[Stored data]
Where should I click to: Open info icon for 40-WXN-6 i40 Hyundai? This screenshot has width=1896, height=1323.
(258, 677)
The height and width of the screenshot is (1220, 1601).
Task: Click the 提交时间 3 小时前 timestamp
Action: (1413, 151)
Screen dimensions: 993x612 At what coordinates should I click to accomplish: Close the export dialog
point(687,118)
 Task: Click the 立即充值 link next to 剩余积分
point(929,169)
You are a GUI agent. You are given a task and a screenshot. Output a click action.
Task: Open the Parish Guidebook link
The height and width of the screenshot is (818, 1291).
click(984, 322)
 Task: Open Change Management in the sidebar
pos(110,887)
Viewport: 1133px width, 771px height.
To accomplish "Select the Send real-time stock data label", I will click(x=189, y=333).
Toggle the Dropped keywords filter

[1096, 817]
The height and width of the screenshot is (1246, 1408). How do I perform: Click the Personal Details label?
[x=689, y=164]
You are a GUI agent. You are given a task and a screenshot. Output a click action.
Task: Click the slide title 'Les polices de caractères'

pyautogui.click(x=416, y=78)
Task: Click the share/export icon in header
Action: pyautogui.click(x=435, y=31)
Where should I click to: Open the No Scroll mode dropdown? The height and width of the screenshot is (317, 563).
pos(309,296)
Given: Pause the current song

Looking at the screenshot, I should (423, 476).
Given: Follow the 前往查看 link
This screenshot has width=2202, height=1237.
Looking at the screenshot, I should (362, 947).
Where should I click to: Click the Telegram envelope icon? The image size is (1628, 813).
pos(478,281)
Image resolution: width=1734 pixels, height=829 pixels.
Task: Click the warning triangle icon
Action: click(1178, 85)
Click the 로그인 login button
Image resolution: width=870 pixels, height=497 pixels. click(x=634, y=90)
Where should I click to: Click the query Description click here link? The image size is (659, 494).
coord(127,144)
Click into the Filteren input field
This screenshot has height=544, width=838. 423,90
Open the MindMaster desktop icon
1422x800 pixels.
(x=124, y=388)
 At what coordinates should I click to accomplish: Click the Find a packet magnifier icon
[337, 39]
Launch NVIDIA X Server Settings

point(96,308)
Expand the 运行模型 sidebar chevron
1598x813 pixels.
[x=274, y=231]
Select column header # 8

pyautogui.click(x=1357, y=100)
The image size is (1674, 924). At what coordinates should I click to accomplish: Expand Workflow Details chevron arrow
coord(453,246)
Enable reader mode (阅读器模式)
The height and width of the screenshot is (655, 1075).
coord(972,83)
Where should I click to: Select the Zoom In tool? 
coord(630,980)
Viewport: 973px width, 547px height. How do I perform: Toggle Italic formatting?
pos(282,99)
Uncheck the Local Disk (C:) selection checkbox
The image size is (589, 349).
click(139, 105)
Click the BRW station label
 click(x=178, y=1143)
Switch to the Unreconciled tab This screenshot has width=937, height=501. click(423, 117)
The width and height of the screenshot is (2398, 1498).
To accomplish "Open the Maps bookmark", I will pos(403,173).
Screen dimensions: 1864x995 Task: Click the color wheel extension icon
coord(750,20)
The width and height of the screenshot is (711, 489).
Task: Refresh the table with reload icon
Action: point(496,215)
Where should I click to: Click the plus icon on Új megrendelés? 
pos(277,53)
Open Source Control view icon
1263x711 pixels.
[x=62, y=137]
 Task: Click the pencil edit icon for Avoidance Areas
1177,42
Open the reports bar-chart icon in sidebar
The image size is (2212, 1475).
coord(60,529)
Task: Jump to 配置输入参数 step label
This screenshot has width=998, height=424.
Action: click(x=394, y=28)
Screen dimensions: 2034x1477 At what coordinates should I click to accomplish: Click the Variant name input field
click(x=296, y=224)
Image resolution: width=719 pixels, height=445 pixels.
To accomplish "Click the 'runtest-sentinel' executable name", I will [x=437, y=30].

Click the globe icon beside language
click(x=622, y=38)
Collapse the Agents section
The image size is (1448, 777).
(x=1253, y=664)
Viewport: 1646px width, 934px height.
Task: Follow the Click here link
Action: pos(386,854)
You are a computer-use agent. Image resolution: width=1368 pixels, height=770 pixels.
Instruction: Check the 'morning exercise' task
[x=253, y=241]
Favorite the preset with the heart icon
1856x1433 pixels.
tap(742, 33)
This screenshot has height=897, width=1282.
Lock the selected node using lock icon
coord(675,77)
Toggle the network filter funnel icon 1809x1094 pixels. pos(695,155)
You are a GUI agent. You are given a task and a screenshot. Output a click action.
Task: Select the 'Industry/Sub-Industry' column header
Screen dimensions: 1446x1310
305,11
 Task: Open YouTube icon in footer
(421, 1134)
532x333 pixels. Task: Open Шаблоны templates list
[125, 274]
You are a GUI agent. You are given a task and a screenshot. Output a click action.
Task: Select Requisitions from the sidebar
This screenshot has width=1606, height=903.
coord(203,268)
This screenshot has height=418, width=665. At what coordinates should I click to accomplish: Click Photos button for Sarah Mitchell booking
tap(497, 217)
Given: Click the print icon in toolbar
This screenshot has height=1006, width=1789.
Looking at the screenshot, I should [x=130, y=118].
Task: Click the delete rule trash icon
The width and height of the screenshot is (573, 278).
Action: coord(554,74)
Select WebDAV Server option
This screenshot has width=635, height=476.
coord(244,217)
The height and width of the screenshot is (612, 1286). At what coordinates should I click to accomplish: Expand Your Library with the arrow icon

Task statement — Give back every entry above, complete and exact.

Task result —
Where should I click to: Open info icon for 40-WXN-6 i40 Hyundai? This screenshot has width=1896, height=1323.
(258, 677)
The height and width of the screenshot is (1220, 1601).
Task: Click the 提交时间 3 小时前 timestamp
Action: (1413, 151)
Screen dimensions: 993x612 At what coordinates should I click to accomplish: Close the export dialog
point(687,118)
 Task: Click the 立即充值 link next to 剩余积分
point(929,169)
You are a GUI agent. You are given a task and a screenshot. Output a click action.
Task: Open the Parish Guidebook link
The height and width of the screenshot is (818, 1291).
click(984, 322)
 Task: Open Change Management in the sidebar
pos(110,887)
Viewport: 1133px width, 771px height.
To accomplish "Select the Send real-time stock data label", I will click(x=189, y=333).
Toggle the Dropped keywords filter

[1096, 817]
The height and width of the screenshot is (1246, 1408). How do I perform: Click the Personal Details label?
[x=689, y=164]
You are a GUI agent. You are given a task and a screenshot. Output a click action.
Task: Click the slide title 'Les polices de caractères'

pyautogui.click(x=416, y=78)
Task: Click the share/export icon in header
Action: pyautogui.click(x=435, y=31)
Where should I click to: Open the No Scroll mode dropdown? The height and width of the screenshot is (317, 563).
pos(309,296)
Given: Pause the current song

Looking at the screenshot, I should (423, 476).
Given: Follow the 前往查看 link
This screenshot has width=2202, height=1237.
Looking at the screenshot, I should (362, 947).
Where should I click to: Click the Telegram envelope icon? The image size is (1628, 813).
pos(478,281)
Image resolution: width=1734 pixels, height=829 pixels.
Task: Click the warning triangle icon
Action: click(1178, 85)
Click the 로그인 login button
Image resolution: width=870 pixels, height=497 pixels. click(x=634, y=90)
Where should I click to: Click the query Description click here link? The image size is (659, 494).
coord(127,144)
Click into the Filteren input field
This screenshot has height=544, width=838. 423,90
Open the MindMaster desktop icon
1422x800 pixels.
(x=124, y=388)
 At what coordinates should I click to accomplish: Click the Find a packet magnifier icon
[337, 39]
Launch NVIDIA X Server Settings

point(96,308)
Expand the 运行模型 sidebar chevron
1598x813 pixels.
[x=274, y=231]
Select column header # 8

pyautogui.click(x=1357, y=100)
The image size is (1674, 924). At what coordinates should I click to accomplish: Expand Workflow Details chevron arrow
coord(453,246)
Enable reader mode (阅读器模式)
The height and width of the screenshot is (655, 1075).
coord(972,83)
Where should I click to: Select the Zoom In tool? 
coord(630,980)
Viewport: 973px width, 547px height. How do I perform: Toggle Italic formatting?
pos(282,99)
Uncheck the Local Disk (C:) selection checkbox
The image size is (589, 349).
click(139, 105)
Click the BRW station label
 click(x=178, y=1143)
Switch to the Unreconciled tab This screenshot has width=937, height=501. click(423, 117)
The width and height of the screenshot is (2398, 1498).
To accomplish "Open the Maps bookmark", I will pos(403,173).
Screen dimensions: 1864x995 Task: Click the color wheel extension icon
coord(750,20)
The width and height of the screenshot is (711, 489).
Task: Refresh the table with reload icon
Action: point(496,215)
Where should I click to: Click the plus icon on Új megrendelés? 
pos(277,53)
Open Source Control view icon
1263x711 pixels.
[x=62, y=137]
 Task: Click the pencil edit icon for Avoidance Areas
1177,42
Open the reports bar-chart icon in sidebar
The image size is (2212, 1475).
coord(60,529)
Task: Jump to 配置输入参数 step label
This screenshot has width=998, height=424.
Action: click(x=394, y=28)
Screen dimensions: 2034x1477 At what coordinates should I click to accomplish: Click the Variant name input field
click(x=296, y=224)
Image resolution: width=719 pixels, height=445 pixels.
To accomplish "Click the 'runtest-sentinel' executable name", I will [x=437, y=30].

Click the globe icon beside language
click(x=622, y=38)
Collapse the Agents section
The image size is (1448, 777).
(x=1253, y=664)
Viewport: 1646px width, 934px height.
Task: Follow the Click here link
Action: pos(386,854)
You are a computer-use agent. Image resolution: width=1368 pixels, height=770 pixels.
Instruction: Check the 'morning exercise' task
[x=253, y=241]
Favorite the preset with the heart icon
1856x1433 pixels.
tap(742, 33)
This screenshot has height=897, width=1282.
Lock the selected node using lock icon
coord(675,77)
Toggle the network filter funnel icon 1809x1094 pixels. pos(695,155)
You are a GUI agent. You are given a task and a screenshot. Output a click action.
Task: Select the 'Industry/Sub-Industry' column header
Screen dimensions: 1446x1310
305,11
 Task: Open YouTube icon in footer
(421, 1134)
532x333 pixels. Task: Open Шаблоны templates list
[125, 274]
You are a GUI agent. You are given a task and a screenshot. Output a click action.
Task: Select Requisitions from the sidebar
This screenshot has width=1606, height=903.
coord(203,268)
This screenshot has height=418, width=665. At what coordinates should I click to accomplish: Click Photos button for Sarah Mitchell booking
tap(497, 217)
Given: Click the print icon in toolbar
This screenshot has height=1006, width=1789.
Looking at the screenshot, I should [x=130, y=118].
Task: Click the delete rule trash icon
The width and height of the screenshot is (573, 278).
Action: coord(554,74)
Select WebDAV Server option
This screenshot has width=635, height=476.
coord(244,217)
The height and width of the screenshot is (612, 1286). At what coordinates should I click to accomplish: Expand Your Library with the arrow icon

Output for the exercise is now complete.